▶ [DATA FOR THIS TASK]:
--- START ---

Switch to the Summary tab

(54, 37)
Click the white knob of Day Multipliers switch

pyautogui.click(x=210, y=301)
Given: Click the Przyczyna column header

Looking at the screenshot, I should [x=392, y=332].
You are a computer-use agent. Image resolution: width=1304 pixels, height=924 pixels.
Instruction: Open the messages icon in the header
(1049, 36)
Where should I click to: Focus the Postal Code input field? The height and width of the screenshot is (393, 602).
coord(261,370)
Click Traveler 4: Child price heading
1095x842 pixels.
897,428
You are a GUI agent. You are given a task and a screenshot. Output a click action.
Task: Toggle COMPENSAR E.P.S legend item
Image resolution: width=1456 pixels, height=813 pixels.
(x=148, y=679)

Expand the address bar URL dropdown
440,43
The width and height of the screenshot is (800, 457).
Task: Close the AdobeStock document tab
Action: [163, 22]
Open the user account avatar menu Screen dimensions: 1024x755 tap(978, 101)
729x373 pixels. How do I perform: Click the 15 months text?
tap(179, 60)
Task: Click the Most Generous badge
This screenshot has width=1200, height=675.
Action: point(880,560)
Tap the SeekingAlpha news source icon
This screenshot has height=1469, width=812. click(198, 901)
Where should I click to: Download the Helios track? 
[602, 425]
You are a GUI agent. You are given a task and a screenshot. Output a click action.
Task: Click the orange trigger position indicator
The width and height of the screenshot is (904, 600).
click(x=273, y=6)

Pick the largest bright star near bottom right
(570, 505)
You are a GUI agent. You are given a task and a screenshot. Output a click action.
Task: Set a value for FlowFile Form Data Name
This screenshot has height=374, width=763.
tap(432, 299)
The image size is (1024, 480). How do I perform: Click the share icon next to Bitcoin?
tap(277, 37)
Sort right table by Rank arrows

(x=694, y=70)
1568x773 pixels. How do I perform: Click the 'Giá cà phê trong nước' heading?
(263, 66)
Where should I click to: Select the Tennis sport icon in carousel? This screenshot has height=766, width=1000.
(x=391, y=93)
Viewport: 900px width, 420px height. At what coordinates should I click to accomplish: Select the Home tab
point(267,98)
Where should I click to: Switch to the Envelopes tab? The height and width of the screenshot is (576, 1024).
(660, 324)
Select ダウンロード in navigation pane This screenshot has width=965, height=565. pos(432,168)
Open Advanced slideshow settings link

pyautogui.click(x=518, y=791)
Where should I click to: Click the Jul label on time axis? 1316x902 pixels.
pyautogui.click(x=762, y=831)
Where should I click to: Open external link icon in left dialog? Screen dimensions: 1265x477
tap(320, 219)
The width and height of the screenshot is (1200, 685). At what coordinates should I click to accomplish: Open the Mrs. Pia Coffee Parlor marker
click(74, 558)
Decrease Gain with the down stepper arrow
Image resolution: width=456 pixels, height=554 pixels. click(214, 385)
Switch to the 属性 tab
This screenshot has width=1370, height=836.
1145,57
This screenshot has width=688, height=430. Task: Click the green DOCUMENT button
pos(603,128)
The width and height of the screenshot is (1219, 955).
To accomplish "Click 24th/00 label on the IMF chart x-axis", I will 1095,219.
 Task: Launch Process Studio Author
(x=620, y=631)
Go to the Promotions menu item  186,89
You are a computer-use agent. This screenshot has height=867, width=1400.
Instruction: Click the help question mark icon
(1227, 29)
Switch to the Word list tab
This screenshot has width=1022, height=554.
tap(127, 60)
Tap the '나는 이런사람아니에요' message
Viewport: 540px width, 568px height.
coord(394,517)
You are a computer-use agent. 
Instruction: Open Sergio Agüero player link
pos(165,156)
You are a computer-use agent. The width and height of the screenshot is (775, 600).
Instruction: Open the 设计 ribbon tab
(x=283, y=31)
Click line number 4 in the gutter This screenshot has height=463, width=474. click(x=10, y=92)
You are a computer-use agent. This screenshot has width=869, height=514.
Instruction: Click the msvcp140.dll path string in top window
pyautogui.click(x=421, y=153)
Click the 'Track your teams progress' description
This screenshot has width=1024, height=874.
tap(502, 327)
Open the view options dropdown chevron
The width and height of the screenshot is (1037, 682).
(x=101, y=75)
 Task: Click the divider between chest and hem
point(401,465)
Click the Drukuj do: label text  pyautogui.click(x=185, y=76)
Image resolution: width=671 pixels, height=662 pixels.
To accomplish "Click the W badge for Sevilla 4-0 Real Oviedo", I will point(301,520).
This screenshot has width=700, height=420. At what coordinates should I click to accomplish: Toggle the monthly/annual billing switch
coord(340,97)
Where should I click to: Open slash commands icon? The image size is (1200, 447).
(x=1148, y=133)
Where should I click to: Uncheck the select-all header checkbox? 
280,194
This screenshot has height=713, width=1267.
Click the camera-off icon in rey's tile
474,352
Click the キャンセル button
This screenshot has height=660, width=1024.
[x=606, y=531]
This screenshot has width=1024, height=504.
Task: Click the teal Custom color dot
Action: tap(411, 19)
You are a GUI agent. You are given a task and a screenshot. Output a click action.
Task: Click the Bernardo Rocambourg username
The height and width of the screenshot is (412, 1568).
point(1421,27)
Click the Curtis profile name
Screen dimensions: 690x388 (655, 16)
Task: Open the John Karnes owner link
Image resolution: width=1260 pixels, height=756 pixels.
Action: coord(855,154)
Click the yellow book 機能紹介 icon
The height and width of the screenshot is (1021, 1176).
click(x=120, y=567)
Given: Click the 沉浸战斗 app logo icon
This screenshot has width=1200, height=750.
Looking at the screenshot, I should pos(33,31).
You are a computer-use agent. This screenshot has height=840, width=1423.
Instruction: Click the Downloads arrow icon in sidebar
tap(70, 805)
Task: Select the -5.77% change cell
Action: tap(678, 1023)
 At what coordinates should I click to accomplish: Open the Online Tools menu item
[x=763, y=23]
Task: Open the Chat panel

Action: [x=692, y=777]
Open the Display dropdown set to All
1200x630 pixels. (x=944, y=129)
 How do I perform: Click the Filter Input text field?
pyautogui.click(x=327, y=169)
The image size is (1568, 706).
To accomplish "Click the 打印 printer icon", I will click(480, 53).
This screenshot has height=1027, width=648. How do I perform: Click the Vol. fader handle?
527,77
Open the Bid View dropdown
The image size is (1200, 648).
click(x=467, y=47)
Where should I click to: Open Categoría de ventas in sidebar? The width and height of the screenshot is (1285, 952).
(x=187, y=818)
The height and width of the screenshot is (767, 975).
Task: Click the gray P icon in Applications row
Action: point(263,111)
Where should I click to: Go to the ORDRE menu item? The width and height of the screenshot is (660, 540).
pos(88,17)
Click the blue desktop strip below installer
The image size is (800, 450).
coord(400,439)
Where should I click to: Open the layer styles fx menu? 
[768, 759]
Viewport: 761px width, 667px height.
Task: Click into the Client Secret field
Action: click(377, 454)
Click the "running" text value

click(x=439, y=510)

--- END ---

▶ [EXERCISE DESCRIPTION]: All lines above from the line with "This screenshot has height=713, width=1267." through the line with "Click the yellow book 機能紹介 icon", both included, are to be set down exactly, with nothing else.

▶ [SOLUTION TO THE EXERCISE]:
This screenshot has height=713, width=1267.
Click the camera-off icon in rey's tile
474,352
Click the キャンセル button
This screenshot has height=660, width=1024.
[x=606, y=531]
This screenshot has width=1024, height=504.
Task: Click the teal Custom color dot
Action: tap(411, 19)
You are a GUI agent. You are given a task and a screenshot. Output a click action.
Task: Click the Bernardo Rocambourg username
The height and width of the screenshot is (412, 1568).
point(1421,27)
Click the Curtis profile name
Screen dimensions: 690x388 (655, 16)
Task: Open the John Karnes owner link
Image resolution: width=1260 pixels, height=756 pixels.
Action: coord(855,154)
Click the yellow book 機能紹介 icon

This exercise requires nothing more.